An Empirical Analysis of Static Analysis Methods for Detection and Mitigation of Code Library Hallucinations

arXiv cs.CL / 4/10/2026

💬 OpinionIdeas & Deep AnalysisModels & Research

Key Points

  • The paper empirically finds that LLMs frequently hallucinate library usage in NL-to-code tasks, producing references to non-existent library features in about 8.1% to 40% of responses.
  • It evaluates static analysis tools for detection and mitigation, reporting that they can detect roughly 16% to 70% of general errors and about 14% to 85% of library hallucinations, with results dependent on both the LLM and the dataset.
  • Manual investigation shows there are hallucination cases that static analysis is unlikely to catch, yielding an estimated upper bound of detectability/mitigation between 48.5% and 77%.
  • Overall, the study concludes static analysis is a relatively low-cost partial remedy for code library hallucinations, but it cannot fully solve the broader hallucination problem.

Abstract

Despite extensive research, Large Language Models continue to hallucinate when generating code, particularly when using libraries. On NL-to-code benchmarks that require library use, we find that LLMs generate code that uses non-existent library features in 8.1-40% of responses.One intuitive approach for detection and mitigation of hallucinations is static analysis.
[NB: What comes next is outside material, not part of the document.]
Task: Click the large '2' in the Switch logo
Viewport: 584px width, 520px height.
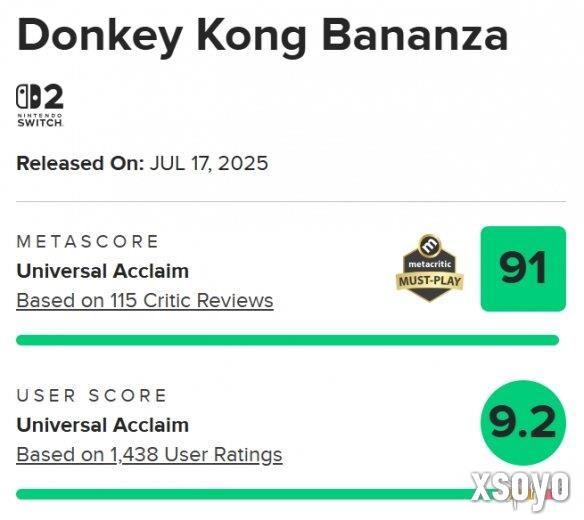Action: pos(53,96)

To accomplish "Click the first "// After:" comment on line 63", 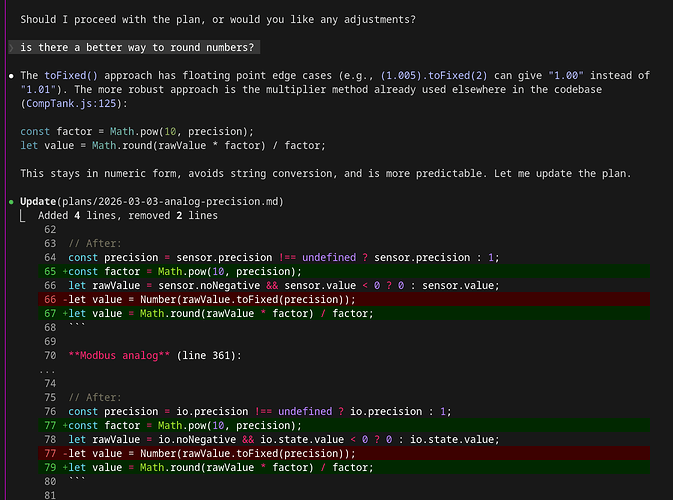I will [x=95, y=243].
In this paper, we analyse the potential of static analysis tools, both in terms of what they can solve and what they cannot. We find that static analysis tools can detect 16-70% of all errors, and 14-85% of library hallucinations, with performance varying by LLM and dataset. Through manual analysis, we identify cases a static method could not plausibly catch, which gives an upper bound on their potential from 48.5% to 77%. Overall, we show that static analysis methods are cheap method for addressing some forms of hallucination, and we quantify how far short of solving the problem they will always be.